Search the records for the string "Given", and show each line where it appears.
::: Data to use :::
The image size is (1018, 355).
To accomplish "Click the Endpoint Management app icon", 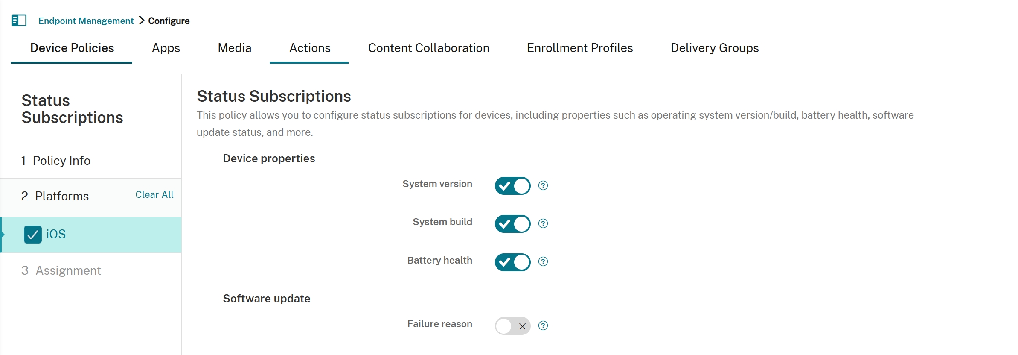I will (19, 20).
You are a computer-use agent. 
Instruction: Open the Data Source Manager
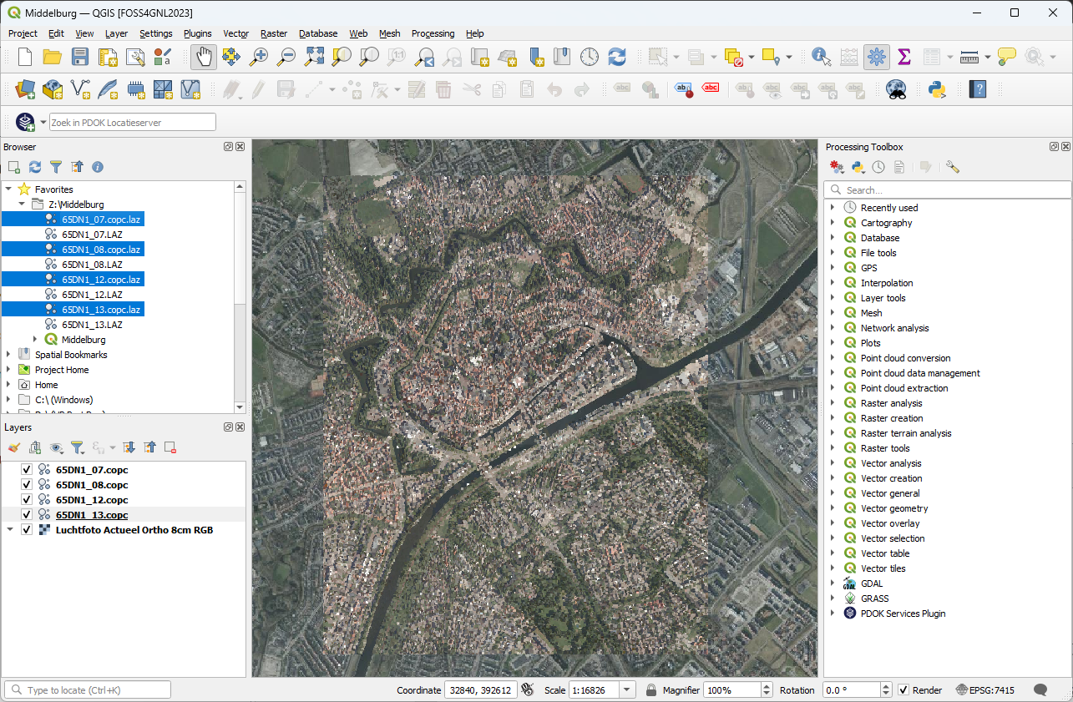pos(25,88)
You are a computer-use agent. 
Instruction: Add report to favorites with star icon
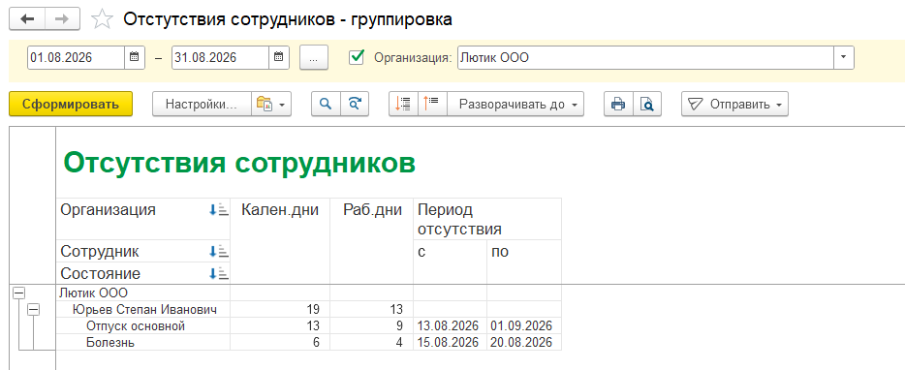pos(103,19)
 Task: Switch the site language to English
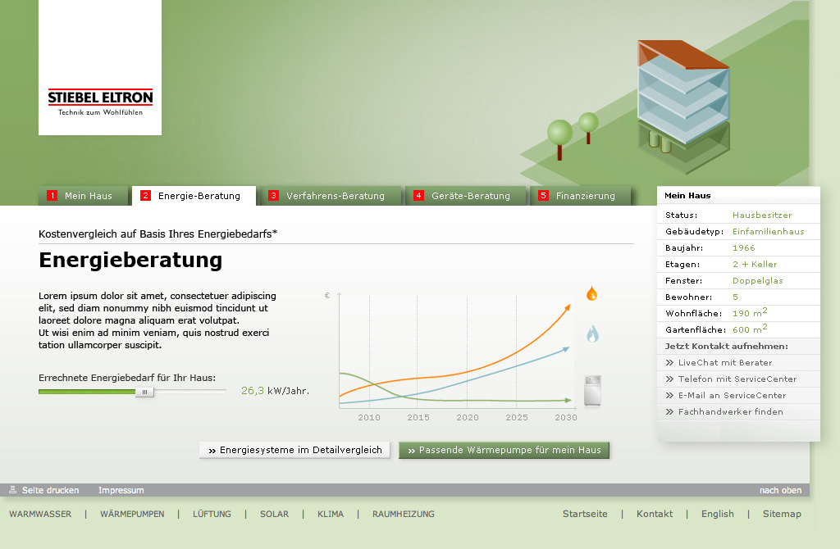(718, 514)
:::
::: Data to use :::
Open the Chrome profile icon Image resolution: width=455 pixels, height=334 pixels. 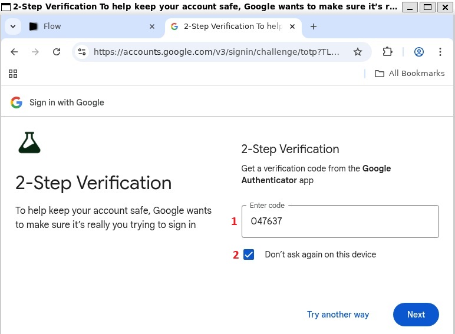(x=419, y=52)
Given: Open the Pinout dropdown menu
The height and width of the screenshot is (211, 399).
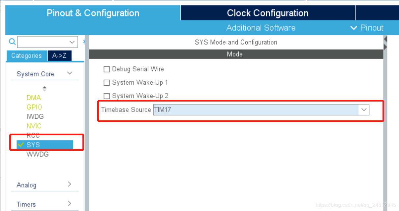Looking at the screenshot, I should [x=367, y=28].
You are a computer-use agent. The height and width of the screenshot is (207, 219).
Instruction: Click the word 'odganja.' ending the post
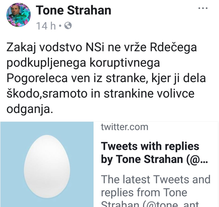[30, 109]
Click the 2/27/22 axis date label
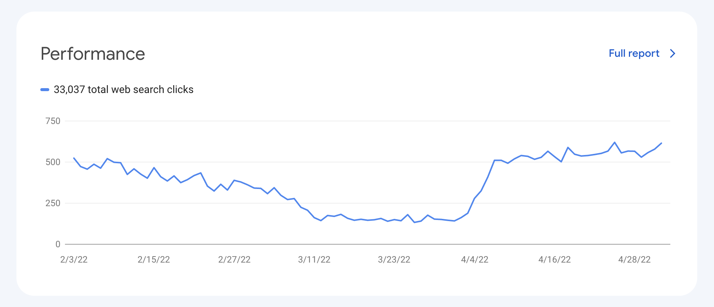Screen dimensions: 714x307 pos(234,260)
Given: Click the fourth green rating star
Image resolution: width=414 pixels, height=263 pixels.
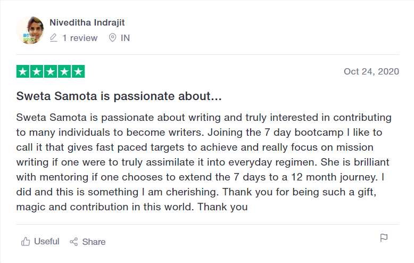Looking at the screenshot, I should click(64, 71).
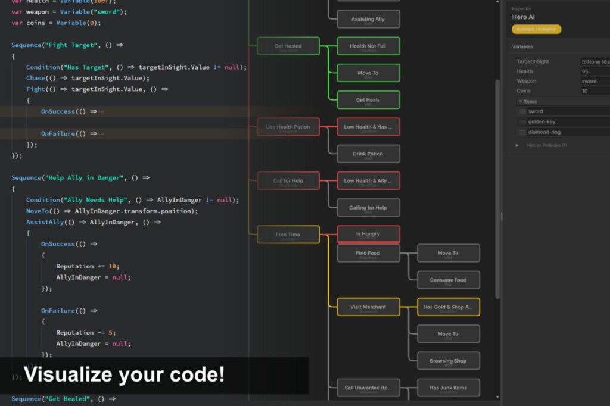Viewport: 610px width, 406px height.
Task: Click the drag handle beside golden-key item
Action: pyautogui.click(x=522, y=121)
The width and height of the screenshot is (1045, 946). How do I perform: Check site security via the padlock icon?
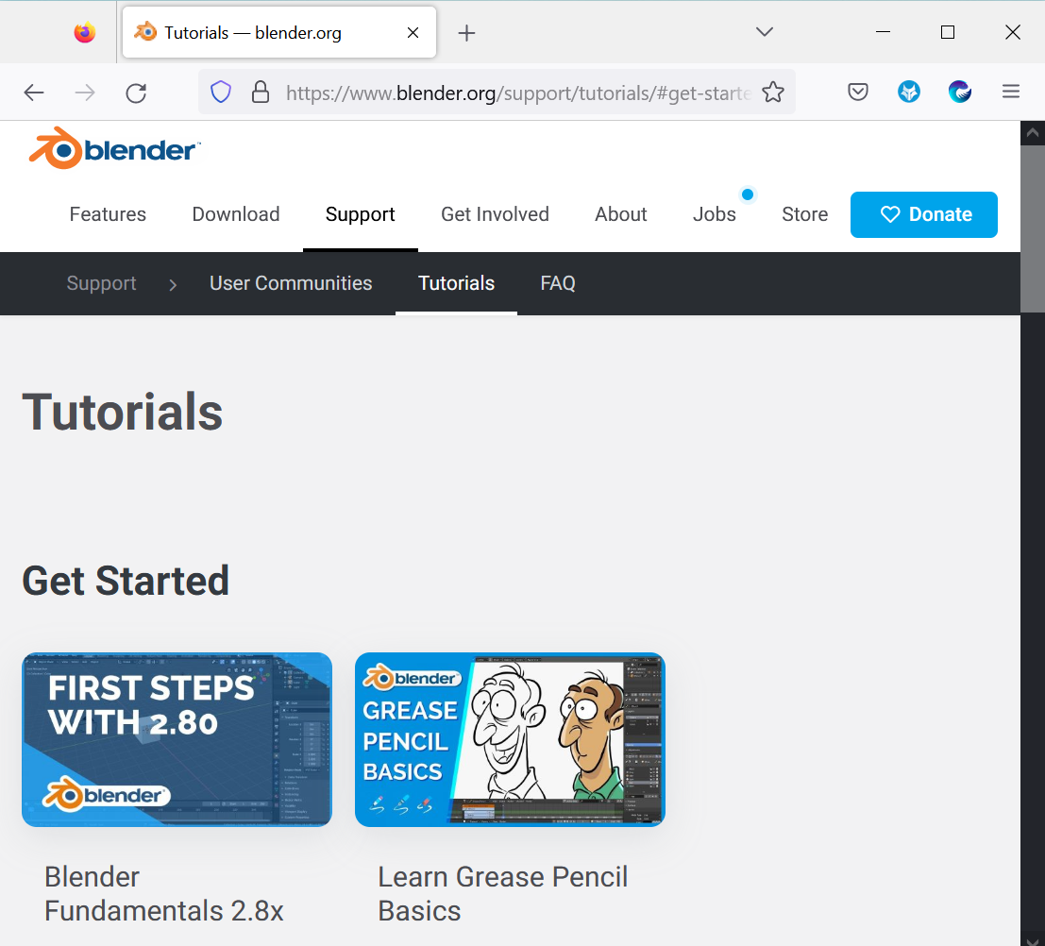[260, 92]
:::
::: Data to use :::
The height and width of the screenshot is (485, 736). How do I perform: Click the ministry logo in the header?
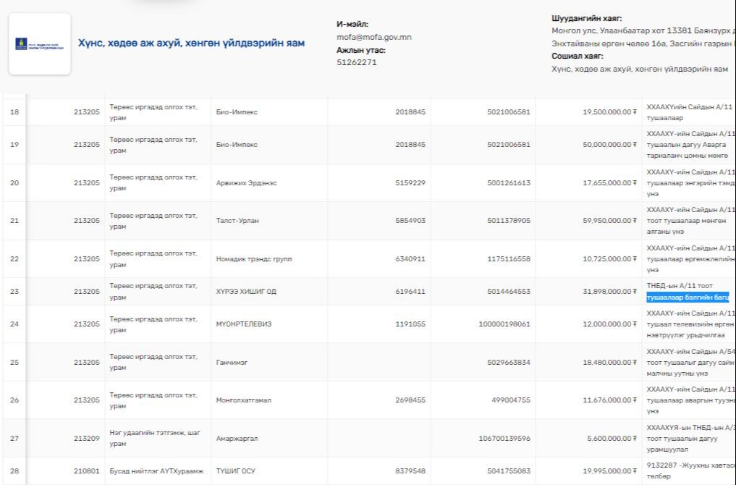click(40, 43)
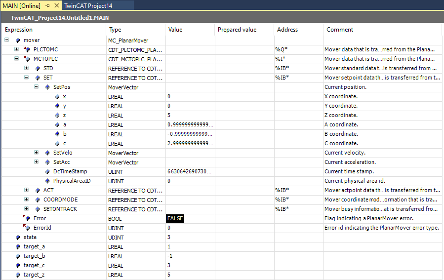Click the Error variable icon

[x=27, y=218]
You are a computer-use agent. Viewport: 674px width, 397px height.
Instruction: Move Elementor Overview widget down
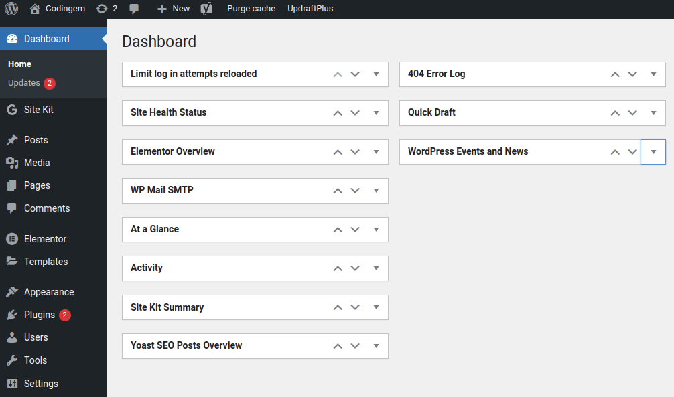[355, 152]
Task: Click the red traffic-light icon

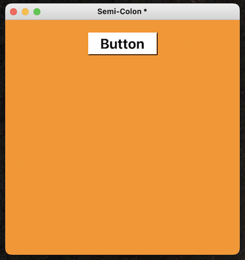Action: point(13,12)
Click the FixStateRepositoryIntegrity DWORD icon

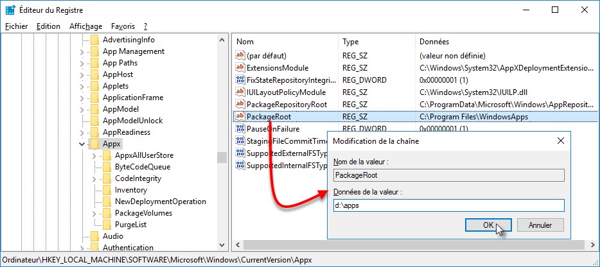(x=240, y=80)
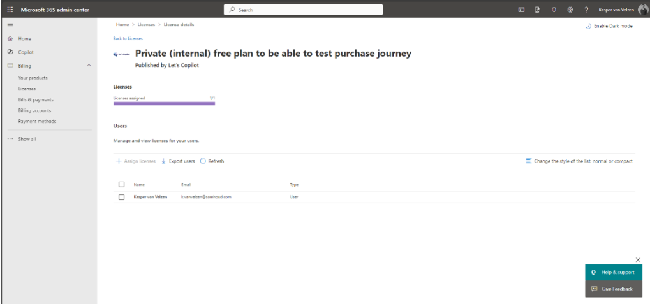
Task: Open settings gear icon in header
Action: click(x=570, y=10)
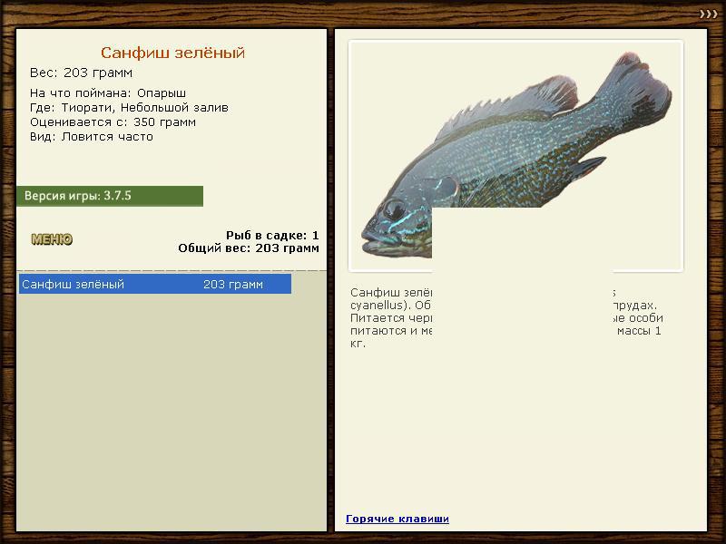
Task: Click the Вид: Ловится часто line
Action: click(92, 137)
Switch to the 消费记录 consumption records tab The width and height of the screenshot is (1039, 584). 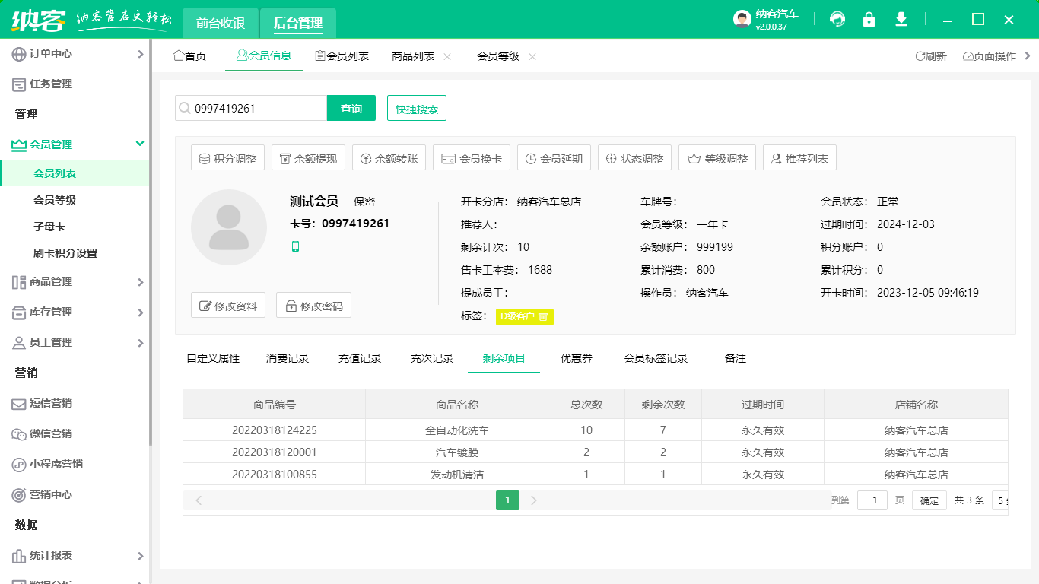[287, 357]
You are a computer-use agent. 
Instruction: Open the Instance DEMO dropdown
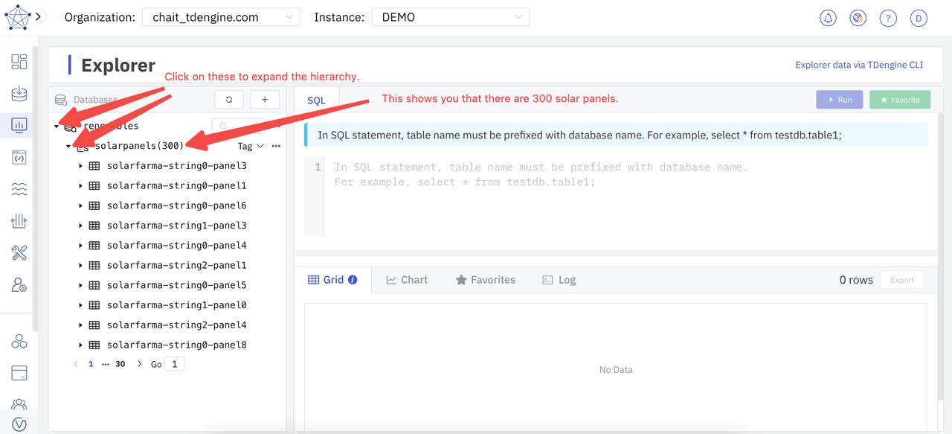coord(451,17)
:::
§ Response box
Given: Open the Pinout dropdown menu
Given: Click the fourth green rating star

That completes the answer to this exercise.